-- EXERCISE MATERIALS --
--- --- ---
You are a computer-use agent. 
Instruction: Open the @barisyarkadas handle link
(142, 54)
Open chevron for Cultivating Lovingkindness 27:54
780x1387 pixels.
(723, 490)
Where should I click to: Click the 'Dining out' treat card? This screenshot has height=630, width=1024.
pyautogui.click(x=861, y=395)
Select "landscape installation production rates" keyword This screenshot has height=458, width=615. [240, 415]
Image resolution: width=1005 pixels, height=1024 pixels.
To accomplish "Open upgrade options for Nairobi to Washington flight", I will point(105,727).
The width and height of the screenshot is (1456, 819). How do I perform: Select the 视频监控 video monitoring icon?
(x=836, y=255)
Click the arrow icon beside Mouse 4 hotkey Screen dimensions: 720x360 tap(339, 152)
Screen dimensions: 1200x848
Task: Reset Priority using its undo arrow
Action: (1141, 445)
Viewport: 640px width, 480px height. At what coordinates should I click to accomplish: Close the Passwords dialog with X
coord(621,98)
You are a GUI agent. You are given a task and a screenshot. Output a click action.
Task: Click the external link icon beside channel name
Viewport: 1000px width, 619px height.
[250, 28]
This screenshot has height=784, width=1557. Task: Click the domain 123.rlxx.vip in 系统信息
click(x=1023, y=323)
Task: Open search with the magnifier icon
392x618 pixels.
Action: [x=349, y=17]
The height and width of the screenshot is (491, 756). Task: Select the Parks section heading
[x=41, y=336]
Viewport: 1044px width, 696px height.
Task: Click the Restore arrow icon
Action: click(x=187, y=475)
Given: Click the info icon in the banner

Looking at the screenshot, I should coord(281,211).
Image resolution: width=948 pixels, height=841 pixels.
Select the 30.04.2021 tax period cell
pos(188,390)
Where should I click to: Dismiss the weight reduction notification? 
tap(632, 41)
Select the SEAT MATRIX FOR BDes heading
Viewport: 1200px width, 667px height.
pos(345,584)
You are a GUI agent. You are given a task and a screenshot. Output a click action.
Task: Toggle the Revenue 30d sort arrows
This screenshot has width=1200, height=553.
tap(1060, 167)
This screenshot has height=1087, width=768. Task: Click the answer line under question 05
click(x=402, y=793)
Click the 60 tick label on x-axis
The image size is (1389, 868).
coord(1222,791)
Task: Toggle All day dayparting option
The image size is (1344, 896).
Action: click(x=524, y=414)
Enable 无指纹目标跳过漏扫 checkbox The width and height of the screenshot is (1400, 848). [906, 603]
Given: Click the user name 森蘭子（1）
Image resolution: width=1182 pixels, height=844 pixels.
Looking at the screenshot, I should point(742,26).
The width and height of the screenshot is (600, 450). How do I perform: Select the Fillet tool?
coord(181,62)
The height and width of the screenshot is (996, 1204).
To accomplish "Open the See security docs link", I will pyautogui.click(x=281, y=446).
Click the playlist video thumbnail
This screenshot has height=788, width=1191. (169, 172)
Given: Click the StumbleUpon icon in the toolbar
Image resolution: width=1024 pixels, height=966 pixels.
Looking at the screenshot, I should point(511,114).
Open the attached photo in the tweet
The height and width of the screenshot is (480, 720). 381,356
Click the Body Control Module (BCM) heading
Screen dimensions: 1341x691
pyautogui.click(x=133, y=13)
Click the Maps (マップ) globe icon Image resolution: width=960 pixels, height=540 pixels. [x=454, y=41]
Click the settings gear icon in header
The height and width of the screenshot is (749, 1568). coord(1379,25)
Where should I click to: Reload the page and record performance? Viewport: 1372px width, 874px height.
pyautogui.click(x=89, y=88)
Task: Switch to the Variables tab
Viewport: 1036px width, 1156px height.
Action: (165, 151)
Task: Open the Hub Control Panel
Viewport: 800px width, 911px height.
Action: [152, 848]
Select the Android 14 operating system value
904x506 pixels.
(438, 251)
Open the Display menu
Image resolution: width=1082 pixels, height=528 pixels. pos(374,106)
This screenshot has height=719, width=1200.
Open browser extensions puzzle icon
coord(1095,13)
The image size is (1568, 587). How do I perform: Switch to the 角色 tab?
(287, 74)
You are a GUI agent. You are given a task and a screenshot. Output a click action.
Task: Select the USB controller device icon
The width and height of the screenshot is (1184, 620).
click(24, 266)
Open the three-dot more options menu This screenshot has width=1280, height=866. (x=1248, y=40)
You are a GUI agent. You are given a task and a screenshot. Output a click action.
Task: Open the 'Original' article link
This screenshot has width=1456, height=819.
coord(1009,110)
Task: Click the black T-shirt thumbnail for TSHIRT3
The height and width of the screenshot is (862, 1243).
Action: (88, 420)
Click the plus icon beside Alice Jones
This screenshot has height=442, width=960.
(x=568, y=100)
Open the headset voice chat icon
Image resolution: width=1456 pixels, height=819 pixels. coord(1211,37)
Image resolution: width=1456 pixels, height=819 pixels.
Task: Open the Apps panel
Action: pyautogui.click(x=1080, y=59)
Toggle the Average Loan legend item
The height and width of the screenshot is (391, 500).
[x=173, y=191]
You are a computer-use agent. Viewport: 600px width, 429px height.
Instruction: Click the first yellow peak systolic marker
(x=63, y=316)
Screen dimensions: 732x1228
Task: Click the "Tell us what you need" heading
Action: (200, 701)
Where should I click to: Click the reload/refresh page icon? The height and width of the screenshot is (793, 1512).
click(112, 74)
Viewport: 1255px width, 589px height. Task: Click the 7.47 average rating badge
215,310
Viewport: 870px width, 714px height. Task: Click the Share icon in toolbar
--- --- ---
-- DIRECTIONS --
Please copy all of the rows above character for character, keeping them in their original order.

-- RESPONSE TO THE EXERCISE --
You are a computer-use agent. 
Instruction: Open the @barisyarkadas handle link
(142, 54)
Open chevron for Cultivating Lovingkindness 27:54
780x1387 pixels.
(723, 490)
Where should I click to: Click the 'Dining out' treat card? This screenshot has height=630, width=1024.
pyautogui.click(x=861, y=395)
Select "landscape installation production rates" keyword This screenshot has height=458, width=615. [240, 415]
Image resolution: width=1005 pixels, height=1024 pixels.
To accomplish "Open upgrade options for Nairobi to Washington flight", I will point(105,727).
The width and height of the screenshot is (1456, 819). How do I perform: Select the 视频监控 video monitoring icon?
(x=836, y=255)
Click the arrow icon beside Mouse 4 hotkey Screen dimensions: 720x360 tap(339, 152)
Screen dimensions: 1200x848
Task: Reset Priority using its undo arrow
Action: (1141, 445)
Viewport: 640px width, 480px height. At what coordinates should I click to accomplish: Close the Passwords dialog with X
coord(621,98)
You are a GUI agent. You are given a task and a screenshot. Output a click action.
Task: Click the external link icon beside channel name
Viewport: 1000px width, 619px height.
[250, 28]
This screenshot has height=784, width=1557. Task: Click the domain 123.rlxx.vip in 系统信息
click(x=1023, y=323)
Task: Open search with the magnifier icon
392x618 pixels.
Action: [x=349, y=17]
The height and width of the screenshot is (491, 756). Task: Select the Parks section heading
[x=41, y=336]
Viewport: 1044px width, 696px height.
Task: Click the Restore arrow icon
Action: click(x=187, y=475)
Given: Click the info icon in the banner

Looking at the screenshot, I should coord(281,211).
Image resolution: width=948 pixels, height=841 pixels.
Select the 30.04.2021 tax period cell
pos(188,390)
Where should I click to: Dismiss the weight reduction notification? 
tap(632, 41)
Select the SEAT MATRIX FOR BDes heading
Viewport: 1200px width, 667px height.
pos(345,584)
You are a GUI agent. You are given a task and a screenshot. Output a click action.
Task: Toggle the Revenue 30d sort arrows
This screenshot has width=1200, height=553.
tap(1060, 167)
This screenshot has height=1087, width=768. Task: Click the answer line under question 05
click(x=402, y=793)
Click the 60 tick label on x-axis
The image size is (1389, 868).
coord(1222,791)
Task: Toggle All day dayparting option
The image size is (1344, 896).
Action: click(x=524, y=414)
Enable 无指纹目标跳过漏扫 checkbox The width and height of the screenshot is (1400, 848). [906, 603]
Given: Click the user name 森蘭子（1）
Image resolution: width=1182 pixels, height=844 pixels.
Looking at the screenshot, I should point(742,26).
The width and height of the screenshot is (600, 450). How do I perform: Select the Fillet tool?
coord(181,62)
The height and width of the screenshot is (996, 1204).
To accomplish "Open the See security docs link", I will pyautogui.click(x=281, y=446).
Click the playlist video thumbnail
This screenshot has height=788, width=1191. (169, 172)
Given: Click the StumbleUpon icon in the toolbar
Image resolution: width=1024 pixels, height=966 pixels.
Looking at the screenshot, I should point(511,114).
Open the attached photo in the tweet
The height and width of the screenshot is (480, 720). 381,356
Click the Body Control Module (BCM) heading
Screen dimensions: 1341x691
pyautogui.click(x=133, y=13)
Click the Maps (マップ) globe icon Image resolution: width=960 pixels, height=540 pixels. [x=454, y=41]
Click the settings gear icon in header
The height and width of the screenshot is (749, 1568). coord(1379,25)
Where should I click to: Reload the page and record performance? Viewport: 1372px width, 874px height.
pyautogui.click(x=89, y=88)
Task: Switch to the Variables tab
Viewport: 1036px width, 1156px height.
Action: (165, 151)
Task: Open the Hub Control Panel
Viewport: 800px width, 911px height.
Action: [152, 848]
Select the Android 14 operating system value
904x506 pixels.
(438, 251)
Open the Display menu
Image resolution: width=1082 pixels, height=528 pixels. pos(374,106)
This screenshot has height=719, width=1200.
Open browser extensions puzzle icon
coord(1095,13)
The image size is (1568, 587). How do I perform: Switch to the 角色 tab?
(287, 74)
You are a GUI agent. You are given a task and a screenshot. Output a click action.
Task: Select the USB controller device icon
The width and height of the screenshot is (1184, 620).
click(24, 266)
Open the three-dot more options menu This screenshot has width=1280, height=866. (x=1248, y=40)
You are a GUI agent. You are given a task and a screenshot. Output a click action.
Task: Open the 'Original' article link
This screenshot has width=1456, height=819.
coord(1009,110)
Task: Click the black T-shirt thumbnail for TSHIRT3
The height and width of the screenshot is (862, 1243).
Action: (88, 420)
Click the plus icon beside Alice Jones
This screenshot has height=442, width=960.
(x=568, y=100)
Open the headset voice chat icon
Image resolution: width=1456 pixels, height=819 pixels. coord(1211,37)
Image resolution: width=1456 pixels, height=819 pixels.
Task: Open the Apps panel
Action: pyautogui.click(x=1080, y=59)
Toggle the Average Loan legend item
The height and width of the screenshot is (391, 500).
[x=173, y=191]
You are a computer-use agent. Viewport: 600px width, 429px height.
Instruction: Click the first yellow peak systolic marker
(x=63, y=316)
Screen dimensions: 732x1228
Task: Click the "Tell us what you need" heading
Action: (200, 701)
Where should I click to: Click the reload/refresh page icon? The height and width of the screenshot is (793, 1512).
click(112, 74)
Viewport: 1255px width, 589px height. Task: Click the 7.47 average rating badge
215,310
Viewport: 870px width, 714px height. Task: Click the Share icon in toolbar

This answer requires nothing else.